The back cover blurb for Linda O’Brien’s latest tells of a cynical Pinkerton hero who’s redeemed by love, a delightful, optimistic heroine, page-turning suspense and a cross-country trip. All factual (except for that page turning one and the delightful bit), but sadly the sum of the parts doesn’t make for a very engrossing whole.
I’m not the world’s biggest stickler for historical accuracy, but even I can be occasionally frustrated by plots that just don’t seem possible given the setting. This book at the turn of the 20th century; it’s unlikely it would be all right for an unwed young woman from a good family to take a cross country trip with a man she’s just met.
Eliza Howe has received a telegram from her childhood friend, Eileen. Eileen is married to Francis Caroni who’s supposedly been wrongly accused of a crime in Wyoming. The couple needs a thousand dollars from Eliza so they can escape to Mexico. Eliza’s aunt is the one who’ll provide the money, but she believes that Eliza can’t travel from Chicago to Wyoming without a “proper escort” and insists that Eliza be accompanied by Pinkerton agent Case Brogan.
Within a few chapters these unbelievable characters were saddled with implausible behaviors. Eliza, who wants to be an opera singer and bursts into song at the drop of a hat, is convinced, all evidence to the contrary, that Caroni is wrongly accused. Neither she nor her aunt seems to find anything odd about her unchaperoned trip with a stranger.
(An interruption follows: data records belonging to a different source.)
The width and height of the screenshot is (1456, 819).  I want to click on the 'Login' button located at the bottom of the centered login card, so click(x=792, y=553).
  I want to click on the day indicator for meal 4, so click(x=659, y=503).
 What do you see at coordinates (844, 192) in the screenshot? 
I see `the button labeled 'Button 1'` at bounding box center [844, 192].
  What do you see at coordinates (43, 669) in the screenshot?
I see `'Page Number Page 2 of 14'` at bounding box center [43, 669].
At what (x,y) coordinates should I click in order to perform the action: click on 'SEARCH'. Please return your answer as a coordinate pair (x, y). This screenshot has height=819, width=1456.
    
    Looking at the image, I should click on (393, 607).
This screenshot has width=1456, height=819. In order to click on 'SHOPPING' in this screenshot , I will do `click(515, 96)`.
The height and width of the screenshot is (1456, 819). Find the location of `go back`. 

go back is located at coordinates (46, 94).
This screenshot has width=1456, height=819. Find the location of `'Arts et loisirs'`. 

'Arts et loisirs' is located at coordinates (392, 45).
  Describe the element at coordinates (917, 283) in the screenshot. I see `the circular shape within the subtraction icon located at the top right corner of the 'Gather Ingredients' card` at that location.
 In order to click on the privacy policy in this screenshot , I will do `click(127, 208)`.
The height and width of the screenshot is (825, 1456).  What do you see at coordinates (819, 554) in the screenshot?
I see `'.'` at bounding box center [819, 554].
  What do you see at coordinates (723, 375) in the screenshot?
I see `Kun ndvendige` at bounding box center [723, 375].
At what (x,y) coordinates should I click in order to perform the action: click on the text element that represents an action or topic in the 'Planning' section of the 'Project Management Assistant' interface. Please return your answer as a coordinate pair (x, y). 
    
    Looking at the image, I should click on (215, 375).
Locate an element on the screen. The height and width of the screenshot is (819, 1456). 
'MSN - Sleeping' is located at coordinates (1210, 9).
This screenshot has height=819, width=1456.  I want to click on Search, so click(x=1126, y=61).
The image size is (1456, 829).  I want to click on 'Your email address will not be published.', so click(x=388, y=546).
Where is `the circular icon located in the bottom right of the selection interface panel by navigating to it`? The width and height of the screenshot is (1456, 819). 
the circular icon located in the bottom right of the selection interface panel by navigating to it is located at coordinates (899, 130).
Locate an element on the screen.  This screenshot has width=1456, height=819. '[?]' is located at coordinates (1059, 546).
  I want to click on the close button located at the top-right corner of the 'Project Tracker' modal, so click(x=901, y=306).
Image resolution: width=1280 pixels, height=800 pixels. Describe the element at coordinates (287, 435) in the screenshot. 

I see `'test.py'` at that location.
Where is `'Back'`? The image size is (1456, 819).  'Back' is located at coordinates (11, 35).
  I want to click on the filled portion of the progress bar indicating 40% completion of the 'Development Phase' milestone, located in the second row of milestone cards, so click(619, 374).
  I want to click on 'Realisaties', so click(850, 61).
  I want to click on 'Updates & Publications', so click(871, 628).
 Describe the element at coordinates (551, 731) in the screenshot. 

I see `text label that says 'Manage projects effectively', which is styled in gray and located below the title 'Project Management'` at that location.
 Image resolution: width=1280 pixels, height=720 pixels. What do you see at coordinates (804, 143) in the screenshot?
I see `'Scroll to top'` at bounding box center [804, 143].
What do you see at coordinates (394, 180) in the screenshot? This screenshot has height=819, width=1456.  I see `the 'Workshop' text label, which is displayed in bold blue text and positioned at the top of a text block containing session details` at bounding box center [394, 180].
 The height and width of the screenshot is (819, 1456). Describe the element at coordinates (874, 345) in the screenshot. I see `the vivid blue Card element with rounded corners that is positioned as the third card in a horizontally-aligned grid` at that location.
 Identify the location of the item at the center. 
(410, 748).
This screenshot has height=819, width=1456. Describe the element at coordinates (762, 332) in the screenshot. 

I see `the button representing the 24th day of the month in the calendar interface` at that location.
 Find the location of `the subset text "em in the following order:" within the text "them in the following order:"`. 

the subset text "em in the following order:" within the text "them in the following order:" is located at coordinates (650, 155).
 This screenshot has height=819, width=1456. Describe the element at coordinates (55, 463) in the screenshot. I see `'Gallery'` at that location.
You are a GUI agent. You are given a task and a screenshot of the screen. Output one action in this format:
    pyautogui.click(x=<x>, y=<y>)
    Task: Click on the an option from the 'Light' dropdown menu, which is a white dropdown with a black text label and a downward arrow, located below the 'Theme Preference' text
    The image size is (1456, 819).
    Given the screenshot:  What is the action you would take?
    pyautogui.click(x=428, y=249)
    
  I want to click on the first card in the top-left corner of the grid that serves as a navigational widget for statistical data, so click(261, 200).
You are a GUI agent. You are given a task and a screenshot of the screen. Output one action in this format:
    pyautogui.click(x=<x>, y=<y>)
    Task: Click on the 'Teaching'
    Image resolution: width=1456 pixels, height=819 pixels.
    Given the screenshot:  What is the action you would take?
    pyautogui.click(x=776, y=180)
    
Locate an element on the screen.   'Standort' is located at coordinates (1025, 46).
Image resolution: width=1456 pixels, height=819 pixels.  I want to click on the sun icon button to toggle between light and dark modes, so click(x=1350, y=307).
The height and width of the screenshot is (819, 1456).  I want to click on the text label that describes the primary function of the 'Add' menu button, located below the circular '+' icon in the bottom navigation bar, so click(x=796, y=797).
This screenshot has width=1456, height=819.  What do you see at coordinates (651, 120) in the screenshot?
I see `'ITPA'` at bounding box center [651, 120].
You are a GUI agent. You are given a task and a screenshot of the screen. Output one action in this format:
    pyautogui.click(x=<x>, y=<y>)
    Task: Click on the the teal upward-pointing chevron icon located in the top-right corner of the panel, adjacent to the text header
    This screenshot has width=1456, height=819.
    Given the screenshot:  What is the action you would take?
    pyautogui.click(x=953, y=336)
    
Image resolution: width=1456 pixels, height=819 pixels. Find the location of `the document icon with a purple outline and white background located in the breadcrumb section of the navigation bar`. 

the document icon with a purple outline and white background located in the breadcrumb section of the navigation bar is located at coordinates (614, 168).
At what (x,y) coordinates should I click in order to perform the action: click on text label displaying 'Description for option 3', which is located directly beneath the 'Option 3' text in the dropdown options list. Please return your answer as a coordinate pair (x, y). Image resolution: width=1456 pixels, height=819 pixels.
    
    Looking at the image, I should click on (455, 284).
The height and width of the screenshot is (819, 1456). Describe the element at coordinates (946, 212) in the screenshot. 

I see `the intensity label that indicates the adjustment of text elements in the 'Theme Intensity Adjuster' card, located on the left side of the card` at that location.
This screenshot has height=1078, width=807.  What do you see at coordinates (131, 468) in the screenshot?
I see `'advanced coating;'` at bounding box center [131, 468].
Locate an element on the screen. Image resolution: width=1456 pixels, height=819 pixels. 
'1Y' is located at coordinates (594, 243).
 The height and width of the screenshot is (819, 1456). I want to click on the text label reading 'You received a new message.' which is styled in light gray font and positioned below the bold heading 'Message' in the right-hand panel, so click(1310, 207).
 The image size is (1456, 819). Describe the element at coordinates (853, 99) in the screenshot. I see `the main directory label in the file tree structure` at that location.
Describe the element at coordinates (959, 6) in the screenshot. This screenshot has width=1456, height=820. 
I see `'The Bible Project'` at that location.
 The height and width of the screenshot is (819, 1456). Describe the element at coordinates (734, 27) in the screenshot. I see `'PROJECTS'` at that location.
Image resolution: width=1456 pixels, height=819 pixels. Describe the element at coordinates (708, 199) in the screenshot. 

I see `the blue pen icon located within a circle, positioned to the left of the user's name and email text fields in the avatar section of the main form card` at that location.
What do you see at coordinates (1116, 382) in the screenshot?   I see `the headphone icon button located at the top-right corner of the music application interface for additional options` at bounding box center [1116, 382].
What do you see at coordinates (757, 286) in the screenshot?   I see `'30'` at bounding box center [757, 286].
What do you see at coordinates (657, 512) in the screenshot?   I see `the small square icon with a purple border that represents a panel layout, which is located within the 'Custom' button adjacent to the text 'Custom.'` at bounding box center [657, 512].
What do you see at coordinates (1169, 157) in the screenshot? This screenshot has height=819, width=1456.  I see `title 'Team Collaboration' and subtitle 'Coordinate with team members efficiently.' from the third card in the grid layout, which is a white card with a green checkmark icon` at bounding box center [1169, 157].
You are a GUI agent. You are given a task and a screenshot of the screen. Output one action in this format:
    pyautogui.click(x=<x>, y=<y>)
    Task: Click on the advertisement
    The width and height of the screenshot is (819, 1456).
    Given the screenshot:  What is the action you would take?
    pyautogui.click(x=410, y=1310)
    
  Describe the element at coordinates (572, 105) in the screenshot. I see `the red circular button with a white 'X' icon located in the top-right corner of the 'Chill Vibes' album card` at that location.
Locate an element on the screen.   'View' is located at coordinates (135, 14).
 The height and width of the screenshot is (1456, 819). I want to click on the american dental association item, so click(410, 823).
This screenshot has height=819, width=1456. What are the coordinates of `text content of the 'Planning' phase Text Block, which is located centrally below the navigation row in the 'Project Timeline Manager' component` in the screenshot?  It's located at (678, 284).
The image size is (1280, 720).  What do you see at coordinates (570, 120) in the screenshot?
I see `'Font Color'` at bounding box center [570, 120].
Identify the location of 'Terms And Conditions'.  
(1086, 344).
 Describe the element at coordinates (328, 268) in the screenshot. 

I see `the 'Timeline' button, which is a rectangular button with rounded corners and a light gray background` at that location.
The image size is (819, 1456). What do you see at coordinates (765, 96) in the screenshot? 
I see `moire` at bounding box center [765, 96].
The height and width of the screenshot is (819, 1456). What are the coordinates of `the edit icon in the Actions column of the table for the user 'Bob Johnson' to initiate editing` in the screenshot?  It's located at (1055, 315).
And as for that thousand dollars, that was a fortune in 1898! No matter how many facts are placed before her she maintains that incurable, and irritating, optimism mentioned on the back cover.
Case, who at least has a legitimate reason for his cynicism and coldness as regards Caroni, also suffers from arrested development. At one point early on, Eliza attempts to kiss Case; he tells her she’s like most women, “sly and conniving.” A hero who distrusts all women because one did him wrong is nothing new, but Case was never wronged in any way that the reader knows. His behavior is simply there to create some conflict, whether or not it fits what the reader has been told.
If you can get past the unbelievable stuff, you’ll find some enjoyment in the relationship that develops between Case and Eliza. Eliza verges on TSTL for much of the book but when she does finally begin to figure things out she becomes a heroine the reader can almost root for. Case has less of a distance to travel in becoming a somewhat compelling hero and therefore makes the transition a little sooner.
Their slow building relationship isn’t enough to overcome the problems with the story. The fact remains these two could more easily be believed if the setting was present day rather than the 1890s. If you want to read this type of story, why not just pick up a contemporary romance?